In April of 2011, after a trip to Duke University Medical Hospital and several trips to Mount Sinai School of Medicine in New York, Steven, and some of the finest doctors and scientists in the world treating Niemann Pick Type A, came to the conclusion that his son was too far progressed in the disease, and a treatment option would not happen in Wylder’s lifetime. This was something that felt impossible to swallow emotionally, but scientifically made sense.  From that day on Steven and his wife Shannon decided to enjoy every last minute with their son, and truly live life in the moment.

On July 20, 2012 at the age of three, Wylder James took his last breath here on earth, but not without leaving behind lessons of unconditional love, and providing perspective on how to make a lasting impact on the world by paving the way to help others.  As part of a promise made to his son, Steven co-founded the Wylder Nation Foundation with his wife Shannon to help provide much needed hope to a rare and neglected disease community, and ultimately reduce the number of children’s lives taken by Lysosomal storage diseases.  The Foundation seeks to provide what Steven tried so hard to create for his WARRIOR…options for treatment.  He believes that options provide families with hope, and hope gives children and their families a reason to continue the fight and persevere against terminal illness.

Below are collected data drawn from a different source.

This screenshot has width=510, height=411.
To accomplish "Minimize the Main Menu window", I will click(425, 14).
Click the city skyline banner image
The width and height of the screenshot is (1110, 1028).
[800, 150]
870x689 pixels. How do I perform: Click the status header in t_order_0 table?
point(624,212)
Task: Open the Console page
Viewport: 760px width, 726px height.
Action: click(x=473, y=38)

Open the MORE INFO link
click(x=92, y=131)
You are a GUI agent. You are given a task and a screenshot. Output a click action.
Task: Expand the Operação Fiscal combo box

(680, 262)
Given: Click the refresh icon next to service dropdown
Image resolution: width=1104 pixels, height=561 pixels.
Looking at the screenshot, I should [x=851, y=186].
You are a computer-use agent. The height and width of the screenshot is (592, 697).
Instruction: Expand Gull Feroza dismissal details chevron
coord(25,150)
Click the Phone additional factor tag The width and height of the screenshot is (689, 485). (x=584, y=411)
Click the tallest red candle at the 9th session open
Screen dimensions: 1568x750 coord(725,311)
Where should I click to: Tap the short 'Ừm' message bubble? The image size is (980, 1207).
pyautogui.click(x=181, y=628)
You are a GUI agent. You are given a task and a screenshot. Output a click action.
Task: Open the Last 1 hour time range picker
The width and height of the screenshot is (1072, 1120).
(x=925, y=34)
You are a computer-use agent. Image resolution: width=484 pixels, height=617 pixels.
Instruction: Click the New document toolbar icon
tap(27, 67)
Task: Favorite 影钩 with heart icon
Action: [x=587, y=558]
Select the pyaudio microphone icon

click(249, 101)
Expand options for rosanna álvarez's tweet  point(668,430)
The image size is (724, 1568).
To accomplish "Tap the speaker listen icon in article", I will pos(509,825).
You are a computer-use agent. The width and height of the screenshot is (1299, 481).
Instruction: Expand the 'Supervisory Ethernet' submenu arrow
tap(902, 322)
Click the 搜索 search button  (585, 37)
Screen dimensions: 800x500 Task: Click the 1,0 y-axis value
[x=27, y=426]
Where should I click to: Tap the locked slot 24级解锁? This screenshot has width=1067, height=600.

Steven is heavily involved in the rare disease community and adamant about speeding up the process and time it takes to bring a potential new therapy from discovery to the patient’s bedside when it comes rare and neglected childhood diseases.  He currently sits on the National Advisory Council (NAC) and Parents Advisory Committee (PAC) for the Center for Rare Childhood Disorders at the Translation Genomics Research Institute in Phoenix, and is a member of the International Niemann Pick Disease Alliance.

Steven is also an industrial chemical consultant for a specialty chemical manufacturer, and holds a degree in Communications & Business from Colorado State University.  He resides in Scottsdale Arizona with his wife Shannon and two boys Koa & Jagger.